**Work instructions**
In the Dask Bag tutorial below, what term is used for data that can contain complex nested structures, missing fields, and mixtures of data types?

**Extracted text**
# Dask Bag - CMIP6 Indexer Analysis

We demonstrate how to use Dask.bag to read and process semi-structured data such as JSON.

* load JSON files
* Parse json object as dictionary
* Apply map, filter, group
---

- Authors: NCI Virtual Research Environment Team
- Keywords: Dask bag, JSON 
- Create Date: 2020-Sep
- Lineage/Reference: This tutorial is referenced to [dask tutorial](https://github.com/dask/dask-tutorial).
---

## About Dask.bag

Dask-bag excels in processing data that can be represented as a sequence of arbitrary inputs. We'll refer to this as "messy" data, because it can contain complex nested structures, missing fields, mixtures of data types, etc. The *functional* programming style fits very nicely with standard Python iteration, such as can be found in the `itertools` module.

Messy data is often encountered at the beginning of data processing pipelines when large volumes of raw data are first consumed. The initial set of data might be JSON, CSV, XML, or any other format that does not enforce strict structure and datatypes.
For this reason, the initial data massaging and processing is often done with Python `list`s, `dict`s, and `set`s.

These core data structures are optimized for general-purpose storage and processing.  Adding streaming computation with iterators/generator expressions or libraries like `itertools` or [`toolz`](https://toolz.readthedocs.io/en/latest/) let us process large volumes in a small space.  If we combine this with parallel processing then we can churn through a fair amount of data.

**Supplied data**
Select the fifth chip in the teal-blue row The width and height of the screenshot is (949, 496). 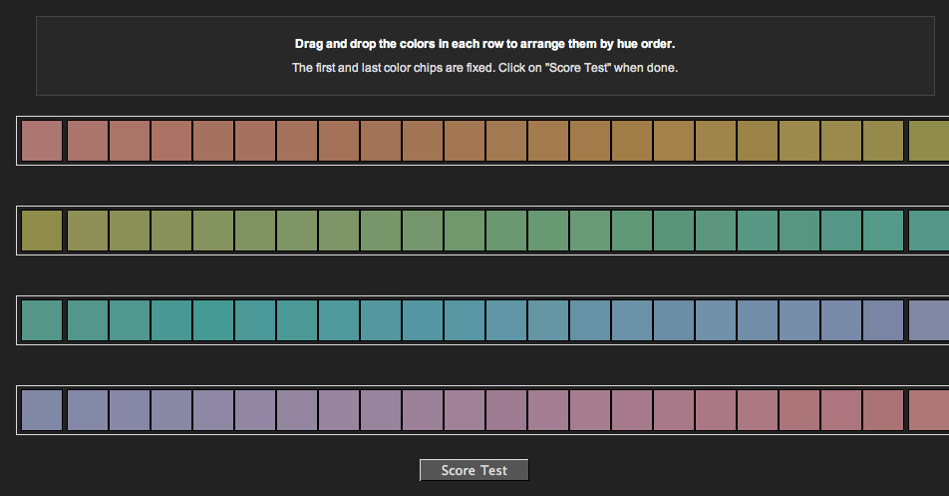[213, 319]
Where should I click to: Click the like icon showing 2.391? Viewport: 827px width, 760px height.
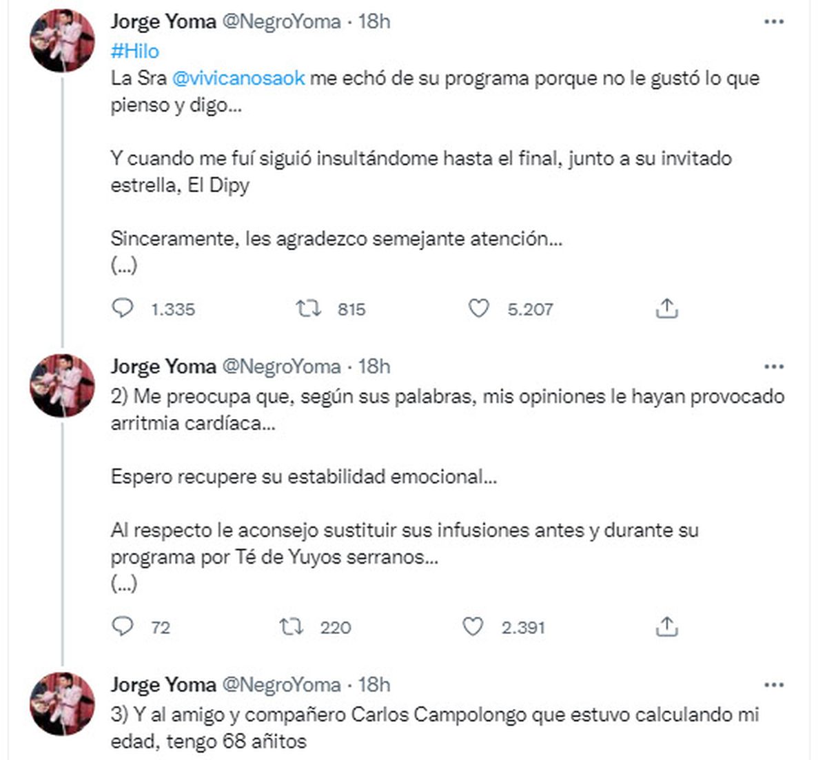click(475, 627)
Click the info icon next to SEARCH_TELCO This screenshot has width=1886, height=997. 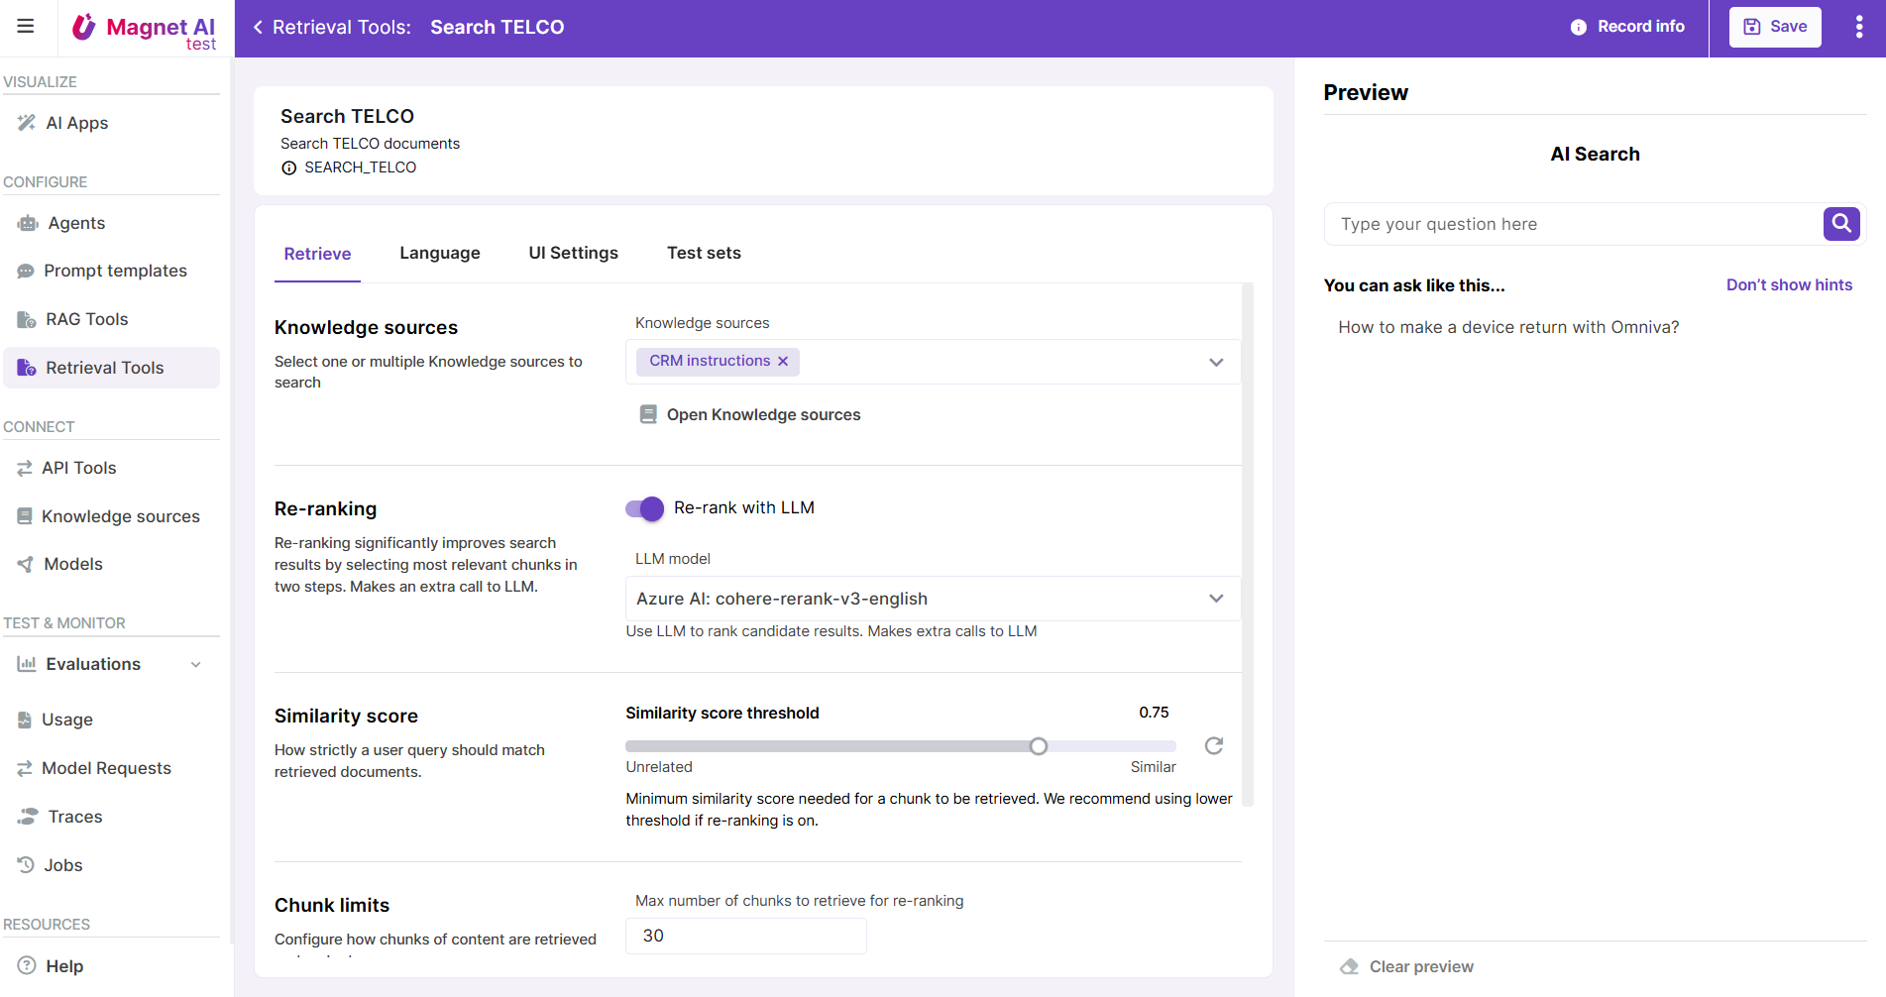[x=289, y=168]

**Solution to this problem**
"Messy" data